* **Given records**
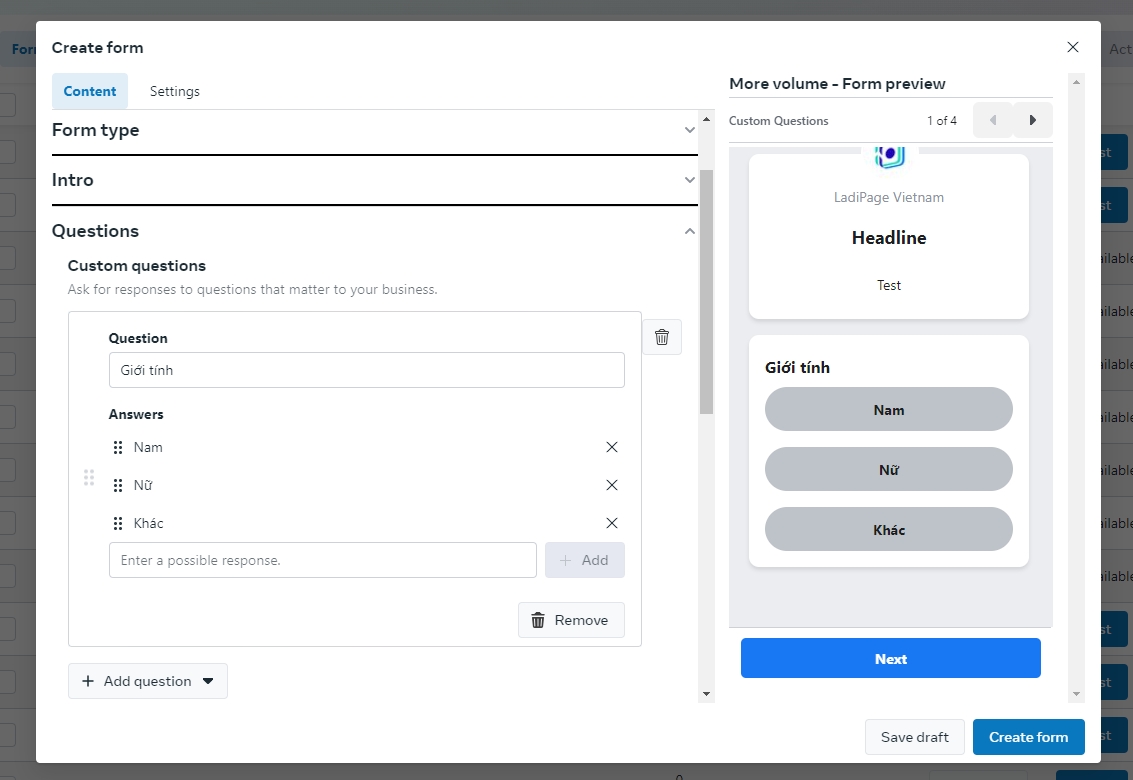
Task: Click the Remove button with trash icon
Action: (571, 620)
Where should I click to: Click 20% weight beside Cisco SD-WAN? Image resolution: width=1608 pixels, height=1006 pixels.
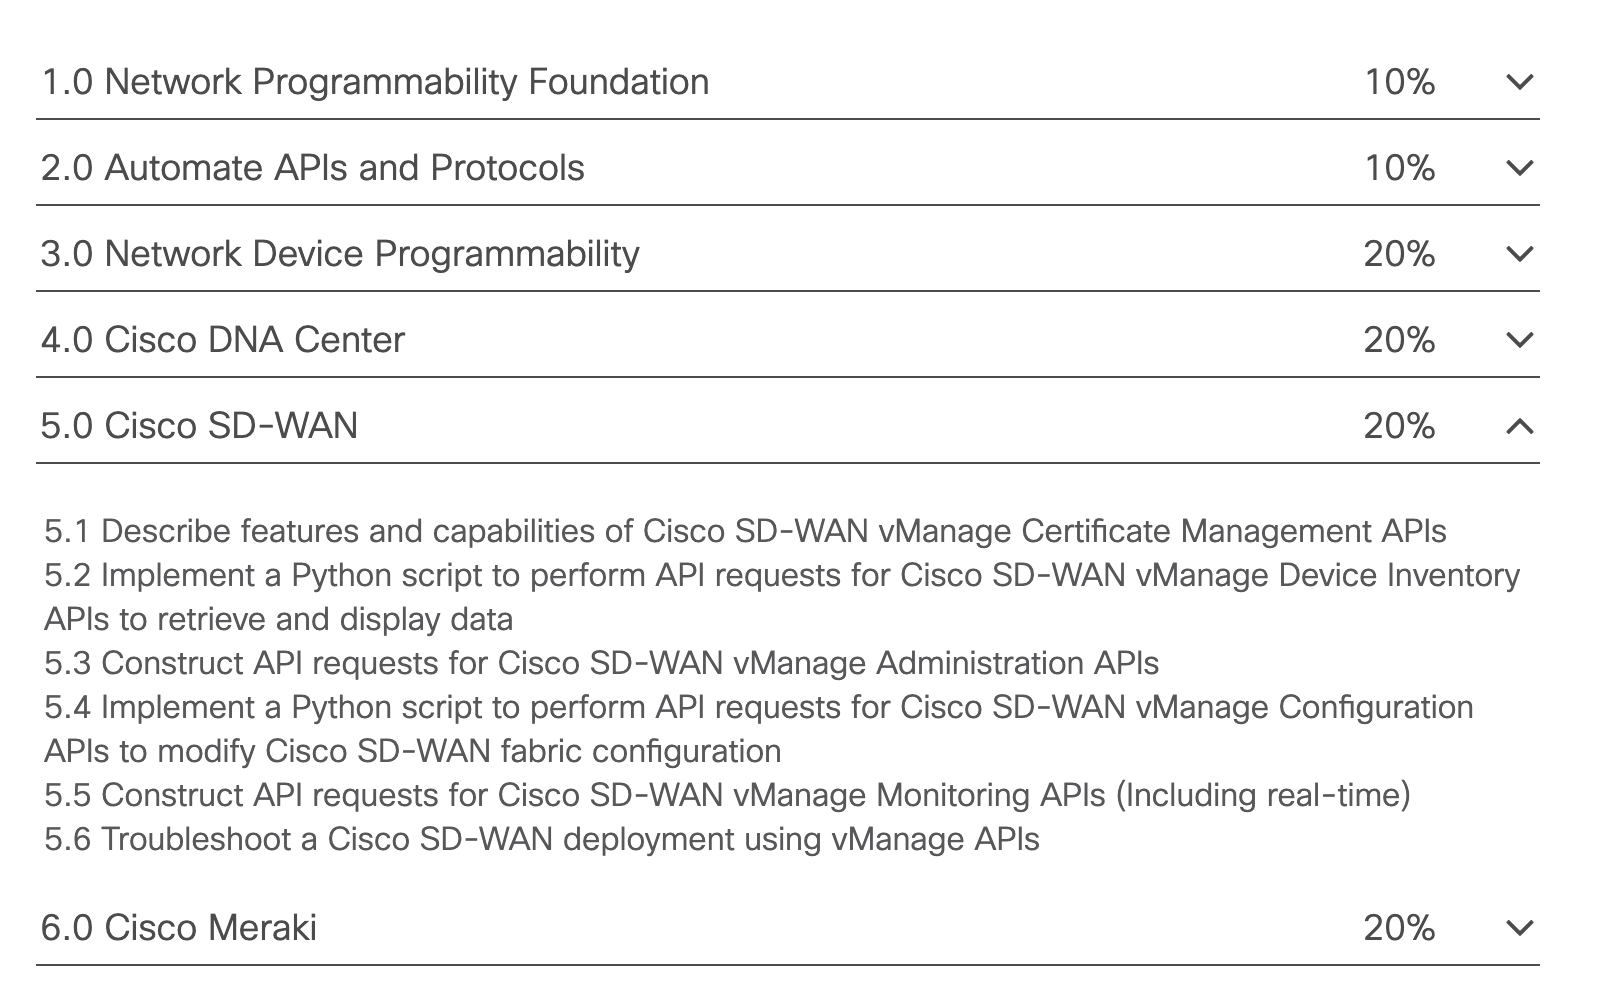click(1399, 426)
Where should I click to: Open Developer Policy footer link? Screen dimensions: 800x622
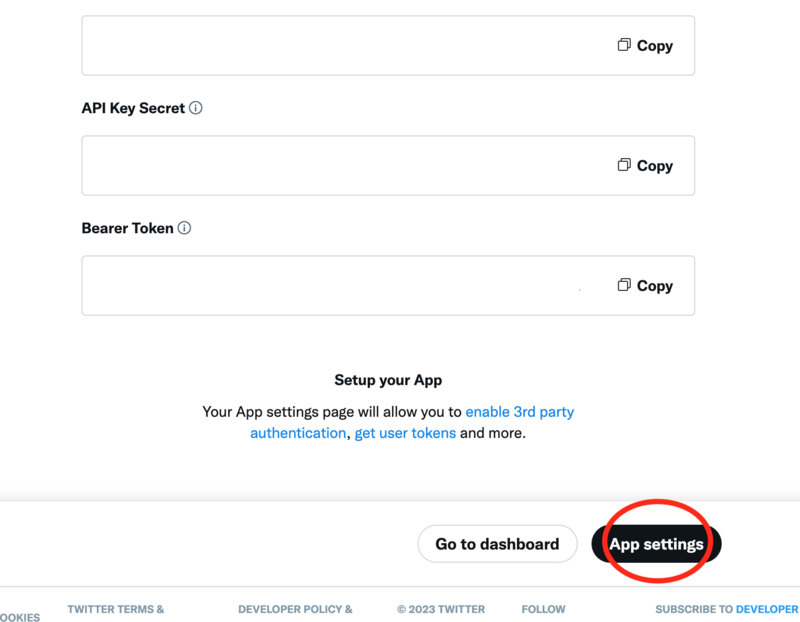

* **The exercise**
Reproduce the entries above line for line, without any changes, and omit the pictures.

* **Completed task**
Task: Click the Remove button with trash icon
Action: (571, 620)
Where should I click to: Click 20% weight beside Cisco SD-WAN? Image resolution: width=1608 pixels, height=1006 pixels.
click(1399, 426)
Where should I click to: Open Developer Policy footer link? Screen dimensions: 800x622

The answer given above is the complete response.